- _Texte cité_
Jonathan Dawe, à ne pas confondre avec le prolifique compositeur d’opéras anglais Jonathan Dove, auteur notamment de Flight, qui se déroule dans un aéroport, est professeur à la Juilliard School.
Jonathan Dawe, donc, a eu l’idée, exploitée lors de la dernière décennie, d’intégrer l’imaginaire et le monde baroque à l’univers contemporain. C’est en quelque sorte sa marque de fabrique. Dawe n’hésite pas à puiser dans le matériau ancien qu’il fait s’entrechoquer avec un langage contemporain, comme dans une oeuvre symphonique autour des Arts florissants de Charpentier créée par James Levine à Boston en 2005.
Il a appliqué ensuite ce principe à l’opéra avec Cracked Orlando en 2010 ou, deux ans plus tard, Così faran tutti (They’ll All Do It !) — un antépisode au Così fan tutte de Mozart, idée également exploitée par Éric-Emmanuel Schmitt et Nicolas Bacri dans Così fanciulli en 2016.
L’année 2016 est justement celle de la création de Nero and the Fall of Lehman Brothers. Le krach boursier de 2008 est symbolisé par la faillite de la banque d’investissement Lehman Brothers. Sur le plan dramatique, ce krach financier est (symboliquement) mis en parallèle avec l’incendie de la Rome impériale du temps de Néron (en l’an 64 après J.-C.).
Visages connus
Les personnages qui évoluent dans ce Wall Street en perdition morale et économique sont donc l’empereur Néron ; Poppée, sa femme de l’époque (nous parlons de l’an 64) ; Sénèque, qui dans le Couronnement de Poppée de Monteverdi meurt pour avoir tenté de modérer les pulsions de Néron (alors encore marié à Octavie) envers Poppée ; Agrippine, mère de Néron et héroïne d’un opéra de Haendel. Un choeur de banquiers complète la distribution.
Le texte est contemporain, mais mêle parfois des textes typiquement haendéliens, par exemple dans le monologue d’Agrippine au moment où elle se fait licencier. Paroles haendéliennes sur un air typique de l’opéra américain.
Au contraire, on entend parfois des décalques de musique baroque sur des paroles crues contemporaines. L’intrication musicale se fait entre Haendel, d’un côté, et un langage contemporain parfois mathématisé, qui va jusqu’à intégrer les fluctuations des cours boursiers (sans que cette technique soit vraiment notable pour l’auditeur). L’ensemble instrumental comprend cordes, flûte, hautbois, clarinette, basson, trompette, trombone, tuba, harpe, piano et timbale
L’idée de présenter ce spectacle dans un sous-sol d’église est une idée majeure des artisans inventifs de BOP, qui continuent décidément d’apporter un sang frais à la scène musicale montréalaise. Par rapport aux extraits vidéo de la création new-yorkaise de 2016, il est clair que la production de BOP a bénéficié d’un soin supérieur en ce qui concerne la scénographie, fort astucieuse, reproduisant à la façon d’un décor de cinéma un bureau de courtiers qui intègre les musiciens assis à des bureaux compartimentés.

- _Consignes_
1 > Traduisez en anglais cette phrase du texte sur l'opéra de Jonathan Dawe : « Le krach boursier de 2008 est symbolisé par la faillite de la banque d’investissement Lehman Brothers. »
2 > Poursuivez le texte sur l'opéra de Jonathan Dawe après sa dernière phrase.
La liste qui suit n'a aucun lien avec le texte cité.

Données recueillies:
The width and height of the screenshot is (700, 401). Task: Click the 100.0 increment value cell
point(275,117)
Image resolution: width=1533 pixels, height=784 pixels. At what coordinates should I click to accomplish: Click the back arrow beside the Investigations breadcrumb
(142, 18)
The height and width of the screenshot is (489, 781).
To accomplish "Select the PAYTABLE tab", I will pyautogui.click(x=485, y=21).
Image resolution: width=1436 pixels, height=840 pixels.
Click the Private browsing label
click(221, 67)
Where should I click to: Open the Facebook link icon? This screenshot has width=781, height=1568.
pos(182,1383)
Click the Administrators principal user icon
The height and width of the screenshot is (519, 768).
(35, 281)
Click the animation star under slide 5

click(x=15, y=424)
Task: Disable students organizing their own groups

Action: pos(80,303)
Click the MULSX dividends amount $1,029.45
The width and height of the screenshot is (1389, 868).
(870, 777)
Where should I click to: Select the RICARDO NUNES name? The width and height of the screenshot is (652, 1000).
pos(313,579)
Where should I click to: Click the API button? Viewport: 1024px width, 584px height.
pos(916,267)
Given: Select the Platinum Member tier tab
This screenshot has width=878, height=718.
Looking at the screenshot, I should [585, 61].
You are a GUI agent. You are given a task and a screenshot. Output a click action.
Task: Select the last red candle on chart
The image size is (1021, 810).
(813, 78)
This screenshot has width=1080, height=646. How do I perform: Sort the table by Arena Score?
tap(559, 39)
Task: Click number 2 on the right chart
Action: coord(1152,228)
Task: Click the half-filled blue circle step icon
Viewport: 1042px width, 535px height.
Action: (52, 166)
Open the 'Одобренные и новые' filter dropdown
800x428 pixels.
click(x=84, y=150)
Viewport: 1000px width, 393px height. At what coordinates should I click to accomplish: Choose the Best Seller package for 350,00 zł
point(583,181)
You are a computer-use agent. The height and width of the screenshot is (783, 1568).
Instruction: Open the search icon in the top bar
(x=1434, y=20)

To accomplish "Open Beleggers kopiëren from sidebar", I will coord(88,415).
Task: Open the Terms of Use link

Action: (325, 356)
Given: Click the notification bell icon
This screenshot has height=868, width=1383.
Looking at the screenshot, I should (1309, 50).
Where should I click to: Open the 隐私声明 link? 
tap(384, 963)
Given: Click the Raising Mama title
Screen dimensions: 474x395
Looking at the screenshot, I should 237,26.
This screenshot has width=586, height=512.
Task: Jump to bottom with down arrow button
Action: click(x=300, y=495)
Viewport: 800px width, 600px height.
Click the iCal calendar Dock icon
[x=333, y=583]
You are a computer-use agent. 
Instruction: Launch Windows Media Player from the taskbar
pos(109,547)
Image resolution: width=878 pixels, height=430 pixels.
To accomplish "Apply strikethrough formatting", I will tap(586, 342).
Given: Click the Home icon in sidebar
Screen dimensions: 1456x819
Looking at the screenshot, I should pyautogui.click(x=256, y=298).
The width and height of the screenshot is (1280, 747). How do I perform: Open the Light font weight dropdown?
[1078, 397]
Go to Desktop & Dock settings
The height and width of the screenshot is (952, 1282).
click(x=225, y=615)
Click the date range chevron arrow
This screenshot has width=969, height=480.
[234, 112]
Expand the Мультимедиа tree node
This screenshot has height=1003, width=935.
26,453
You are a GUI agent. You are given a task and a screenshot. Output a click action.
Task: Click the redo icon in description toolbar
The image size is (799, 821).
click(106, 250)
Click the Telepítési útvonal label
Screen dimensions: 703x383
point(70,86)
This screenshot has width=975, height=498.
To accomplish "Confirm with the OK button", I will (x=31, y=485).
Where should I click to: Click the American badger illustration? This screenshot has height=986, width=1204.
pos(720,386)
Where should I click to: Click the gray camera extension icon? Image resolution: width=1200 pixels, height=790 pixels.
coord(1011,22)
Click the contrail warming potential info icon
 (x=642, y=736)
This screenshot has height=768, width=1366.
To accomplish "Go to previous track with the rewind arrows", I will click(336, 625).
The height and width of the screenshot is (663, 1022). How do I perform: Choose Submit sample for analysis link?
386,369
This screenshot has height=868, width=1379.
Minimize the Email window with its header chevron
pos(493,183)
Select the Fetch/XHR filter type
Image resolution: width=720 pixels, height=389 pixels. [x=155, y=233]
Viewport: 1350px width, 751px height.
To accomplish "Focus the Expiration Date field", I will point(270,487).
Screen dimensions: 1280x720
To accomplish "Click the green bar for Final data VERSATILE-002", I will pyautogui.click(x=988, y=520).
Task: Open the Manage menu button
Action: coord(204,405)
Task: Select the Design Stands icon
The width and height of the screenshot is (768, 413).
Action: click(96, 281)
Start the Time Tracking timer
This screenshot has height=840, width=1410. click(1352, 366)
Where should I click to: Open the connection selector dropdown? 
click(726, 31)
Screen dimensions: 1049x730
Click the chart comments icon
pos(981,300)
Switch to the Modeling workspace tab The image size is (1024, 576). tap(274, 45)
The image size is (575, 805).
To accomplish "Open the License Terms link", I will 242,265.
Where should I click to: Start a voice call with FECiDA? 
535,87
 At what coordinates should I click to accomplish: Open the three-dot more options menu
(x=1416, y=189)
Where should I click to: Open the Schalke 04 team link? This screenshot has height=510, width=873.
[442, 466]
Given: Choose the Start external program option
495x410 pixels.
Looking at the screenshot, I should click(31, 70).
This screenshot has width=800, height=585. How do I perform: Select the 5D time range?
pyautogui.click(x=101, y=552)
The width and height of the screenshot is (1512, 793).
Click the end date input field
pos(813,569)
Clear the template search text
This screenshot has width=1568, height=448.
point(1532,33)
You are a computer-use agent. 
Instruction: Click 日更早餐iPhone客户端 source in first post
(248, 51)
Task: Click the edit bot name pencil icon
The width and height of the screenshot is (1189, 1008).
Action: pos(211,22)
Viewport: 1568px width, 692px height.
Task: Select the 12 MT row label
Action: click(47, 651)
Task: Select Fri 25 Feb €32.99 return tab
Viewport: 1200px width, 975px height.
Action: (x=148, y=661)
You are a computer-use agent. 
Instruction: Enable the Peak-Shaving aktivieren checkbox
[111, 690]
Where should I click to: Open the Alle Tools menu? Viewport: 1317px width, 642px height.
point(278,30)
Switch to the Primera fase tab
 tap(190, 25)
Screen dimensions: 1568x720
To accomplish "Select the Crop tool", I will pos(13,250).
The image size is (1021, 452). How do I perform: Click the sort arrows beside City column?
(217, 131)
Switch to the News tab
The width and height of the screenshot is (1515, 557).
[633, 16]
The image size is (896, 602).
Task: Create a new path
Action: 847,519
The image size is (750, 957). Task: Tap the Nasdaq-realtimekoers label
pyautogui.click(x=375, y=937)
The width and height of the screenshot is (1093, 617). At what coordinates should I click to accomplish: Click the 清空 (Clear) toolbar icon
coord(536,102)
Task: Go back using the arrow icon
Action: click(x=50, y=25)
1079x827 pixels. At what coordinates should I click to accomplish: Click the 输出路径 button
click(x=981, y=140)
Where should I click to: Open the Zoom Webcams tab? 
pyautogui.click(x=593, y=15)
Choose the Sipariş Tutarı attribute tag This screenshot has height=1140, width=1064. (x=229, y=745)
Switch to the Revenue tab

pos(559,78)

- _Réponses_
1 > The 2008 stock market crash is symbolized by the bankruptcy of the investment bank Lehman Brothers.

2 >
Un résultat convaincant
Le spectacle est assurément fort, d’autant que les spectateurs sont à quelques mètres de l’action. Le fait que les protagonistes en appellent à des référents anciens n’apparaît vraiment qu’au 2e acte.
Il ne faut cependant pas s’attendre à des parallèles trop étroits. Agrippine n’est pas la mère de Néron, mais une banquière confirmée et lucide, dont la lucidité finira par gêner Néron. Le personnage de Sénèque pose problème. Dans le Couronnement de Poppée de Monteverdi, référence dramaturgique obligée, il est le « garde-fou » de Néron. Ici, il ne confronte pas Néron et fait équipe avec Agrippine avant de la trahir pour sauver sa peau. Est-ce que le personnage a été usurpé par Jonathan Dawe ou voulait-il montrer délibérément, en transformant un pur en ordure, que l’argent corrompt même les plus sains esprits ?
Le personnage de Poppée me pose le plus de problèmes : elle flotte dans l’opéra. On ne sait pas vraiment si c’est la femme de Néron ou une sorte de maîtresse attitrée. Par ailleurs, dans la vraie histoire, Néron en était fou amoureux, alors que le Néron de Wall Street est dépourvu de sentiments, voire de désir.
Les trois banquiers ont un rôle important dans la dynamique générale du spectacle. Ils incarnent et symbolisent le cynisme triomphant, le début des ennuis, puis la déconfiture. Le trio est mené par une basse formidable vocalement et dramatiquement : Matt Boehler. Il brûle les planches et entraîne ses collègues.
Mise en scène inventive
Placé au milieu à droite du bureau, Hubert Tanguay-Labrosse dirige la vingtaine d’instrumentistes attentifs à une partition qui tire le meilleur d’une vraie culture de l’opéra baroque, de la musique contemporaine, de la mythologie — c’est sur le choix de Paris, qui réfute tant l’éthique de Junon que la beauté de Vénus, que se finit l’opéra.
L’ensemble se range (contrairement au JFK de l’Opéra de Montréal) du bon côté du fléau de la balance de la création américaine contemporaine. La partition a peut-être été légèrement tronquée cependant, puisque la création new-yorkaise faisait référence à trois danseuses, à une scène dans un club de danseuses et à des personnages de Mars (contre-ténor et Mercure, que nous n’avons pas vus.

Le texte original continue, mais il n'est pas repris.